Claude finished @jasonlizhengjian's task in 1m 47s —— View job


Re-review: MiniMax-M3 FP4 B200 Dynamo-vLLM disagg config

  • Gather context (diff, launcher routing, source recipe)
  • Validate master config ↔ perf-changelog coupling
  • Validate image accessibility
  • Validate launcher routing + recipe path
  • Review recipe correctness & topology

LGTM — no blocking issues found.

Since the previous review, the only new change is commit 3d84ee1f (concurrency 4096 → 2048). Verified against the B300 source (b300-fp4/8k1k/2p2d-dep2-dep8-8k1k.yaml, diff is clean):

  • Concurrency: master config conc-list: [2048] matches recipe concurrencies: "2048". Decode aggregate max-num-seqs = 1024 × DP8 = 8192, comfortably above 2048; max-cudagraph-capture-size: 4096 ≥ concurrency. ✅
  • Topology: prefill 2 workers × 2 GPUs (DP2) = 4 GPUs / 1 node; decode 1 worker × DP8 = 8 GPUs / 1 node. resources block and data-parallel-size values are internally consistent. ✅
  • Prefill omissions: max-cudagraph-capture-size and max-num-batched-tokens correctly dropped from prefill only (kept in decode), matching the PR description. ✅
  • Launcher + config path: new dynamo-vllm/minimaxm3/fp4 branch copies .../minimax-m3/b200-fp4recipes/vllm/minimax-m3/b200-fp4, resolving CONFIG_FILE=recipes/vllm/minimax-m3/b200-fp4/8k1k/2p1d-dep2-dep8-8k1k.yaml. ✅
  • Master config / changelog / image: master edited + perf-changelog.yaml entry appended at the end with PR link; image: is a public Docker Hub reference matching the recipe container:; max-model-len: 9472 ≥ 9216 (ISL 8192 + OSL 1024). ✅

Minor (non-blocking, still open from prior review): the perf-changelog.yaml description says "Port the B300 4P2D DEP2/DEP8 recipe", but the cleanest source match and new topology are 2P2D → 2P1D. Cosmetic only.
· branch codex/add-minimaxm3-fp4-b200-dynamo-vllm

@github-actions

github-actions Bot commented Jul 2, 2026

Copy link
Copy Markdown
Contributor

Comment on lines +3 to +6
model:
path: "nvidia/MiniMax-M3-NVFP4"
container: "vllm/vllm-openai:vllm-minimax-m3-perf-x86_64-13.0.1-8b00f41"
precision: "fp4"

Copy link
Copy Markdown
Contributor

Choose a reason for hiding this comment

The reason will be displayed to describe this comment to others. Learn more.

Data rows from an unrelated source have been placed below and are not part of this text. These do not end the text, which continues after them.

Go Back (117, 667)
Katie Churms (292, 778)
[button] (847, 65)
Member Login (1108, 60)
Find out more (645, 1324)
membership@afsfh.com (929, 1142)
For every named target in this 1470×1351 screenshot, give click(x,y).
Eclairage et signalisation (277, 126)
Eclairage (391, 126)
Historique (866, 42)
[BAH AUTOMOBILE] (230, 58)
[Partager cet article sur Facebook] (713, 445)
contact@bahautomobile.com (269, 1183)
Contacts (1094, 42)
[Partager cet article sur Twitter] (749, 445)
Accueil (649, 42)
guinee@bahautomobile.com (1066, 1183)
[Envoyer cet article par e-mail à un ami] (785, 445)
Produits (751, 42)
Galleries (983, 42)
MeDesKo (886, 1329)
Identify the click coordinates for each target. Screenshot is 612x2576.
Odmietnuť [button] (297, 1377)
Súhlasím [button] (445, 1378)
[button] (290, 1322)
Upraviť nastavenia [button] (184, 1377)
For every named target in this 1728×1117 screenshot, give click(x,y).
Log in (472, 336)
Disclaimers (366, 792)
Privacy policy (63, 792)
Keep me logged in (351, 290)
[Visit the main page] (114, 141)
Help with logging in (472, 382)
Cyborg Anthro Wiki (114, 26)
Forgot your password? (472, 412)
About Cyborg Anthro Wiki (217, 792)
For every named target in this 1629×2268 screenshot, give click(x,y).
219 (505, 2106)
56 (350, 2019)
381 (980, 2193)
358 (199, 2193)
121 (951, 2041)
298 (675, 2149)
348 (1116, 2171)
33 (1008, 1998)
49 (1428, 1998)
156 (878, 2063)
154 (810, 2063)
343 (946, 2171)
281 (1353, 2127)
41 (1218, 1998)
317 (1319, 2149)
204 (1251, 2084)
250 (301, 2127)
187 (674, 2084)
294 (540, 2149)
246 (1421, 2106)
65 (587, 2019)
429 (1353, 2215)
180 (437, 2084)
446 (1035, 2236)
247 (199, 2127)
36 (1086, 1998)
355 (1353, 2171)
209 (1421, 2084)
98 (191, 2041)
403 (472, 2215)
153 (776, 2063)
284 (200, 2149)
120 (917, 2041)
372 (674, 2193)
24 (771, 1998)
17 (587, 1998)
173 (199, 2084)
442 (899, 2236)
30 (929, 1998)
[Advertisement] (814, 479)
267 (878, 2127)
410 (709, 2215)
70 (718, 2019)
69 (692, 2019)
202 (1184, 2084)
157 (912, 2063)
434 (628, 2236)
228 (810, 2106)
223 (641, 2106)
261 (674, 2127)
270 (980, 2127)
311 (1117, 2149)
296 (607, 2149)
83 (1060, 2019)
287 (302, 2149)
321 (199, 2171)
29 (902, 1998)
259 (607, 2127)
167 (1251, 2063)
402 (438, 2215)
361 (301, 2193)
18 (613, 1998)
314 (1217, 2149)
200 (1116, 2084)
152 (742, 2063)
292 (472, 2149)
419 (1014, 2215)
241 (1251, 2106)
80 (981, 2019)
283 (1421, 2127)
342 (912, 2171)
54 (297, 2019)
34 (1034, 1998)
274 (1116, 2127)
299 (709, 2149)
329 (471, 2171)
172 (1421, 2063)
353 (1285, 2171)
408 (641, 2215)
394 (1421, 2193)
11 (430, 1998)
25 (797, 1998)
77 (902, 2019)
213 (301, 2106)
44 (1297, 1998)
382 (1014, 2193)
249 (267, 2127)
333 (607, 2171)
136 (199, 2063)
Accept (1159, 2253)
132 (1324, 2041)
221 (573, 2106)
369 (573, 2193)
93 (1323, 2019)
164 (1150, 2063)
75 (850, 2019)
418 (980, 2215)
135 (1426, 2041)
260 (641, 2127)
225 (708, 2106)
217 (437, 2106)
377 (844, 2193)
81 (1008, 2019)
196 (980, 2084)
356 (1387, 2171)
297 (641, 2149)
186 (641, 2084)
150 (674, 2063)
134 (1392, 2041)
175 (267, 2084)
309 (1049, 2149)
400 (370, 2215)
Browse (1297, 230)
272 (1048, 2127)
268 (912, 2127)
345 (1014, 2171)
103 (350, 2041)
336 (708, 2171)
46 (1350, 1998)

🔴 The launcher's model-path alias key and the recipe's model.path don't match for this new b200-dgxc + minimaxm3-fp4 pairing: runners/launch_b200-dgxc.sh:74 exports SRT_SLURM_MODEL_PREFIX="minimax-m3-nvfp4" but the new recipe at line 4 uses path: "nvidia/MiniMax-M3-NVFP4", so srtctl'''s model_paths lookup misses. Every other analogous case in the tree (b300-nv minimaxm3-fp4, b200 minimaxm2.5-fp4/fp8, b200 dsv4-fp4) has the launcher prefix exactly equal to the recipe path. Fix by changing one side to match the other — e.g. set SRT_SLURM_MODEL_PREFIX="nvidia/MiniMax-M3-NVFP4" for the minimaxm3-fp4 branch on b200-dgxc (mirroring runners/launch_b300-nv.sh:52), or change the new recipe'''s model.path to "minimax-m3-nvfp4".

Extended reasoning...

The mismatch

runners/launch_b200-dgxc.sh:71-74 (pre-existing from PR #1932) sets up the minimaxm3-fp4 model resolution:

elif [[ $MODEL_PREFIX == "minimaxm3" && $PRECISION == "fp4" ]]; then
    # NVFP4 checkpoint, pre-staged on the b200-dgxc scratch tree.
    export MODEL_PATH="/scratch/fsw/models/MiniMax-M3-NVFP4"
    export SRT_SLURM_MODEL_PREFIX="minimax-m3-nvfp4"

The launcher then writes srtslurm.yaml (around line 157):

model_paths:
  "minimax-m3-nvfp4": "/scratch/fsw/models/MiniMax-M3-NVFP4"

But the new recipe at benchmarks/multi_node/srt-slurm-recipes/vllm/minimax-m3/b200-fp4/8k1k/2p1d-dep2-dep8-8k1k.yaml:4 uses:

model:
  path: "nvidia/MiniMax-M3-NVFP4"

srtctl looks up "nvidia/MiniMax-M3-NVFP4" in model_paths — the only registered alias is "minimax-m3-nvfp4", so the lookup misses.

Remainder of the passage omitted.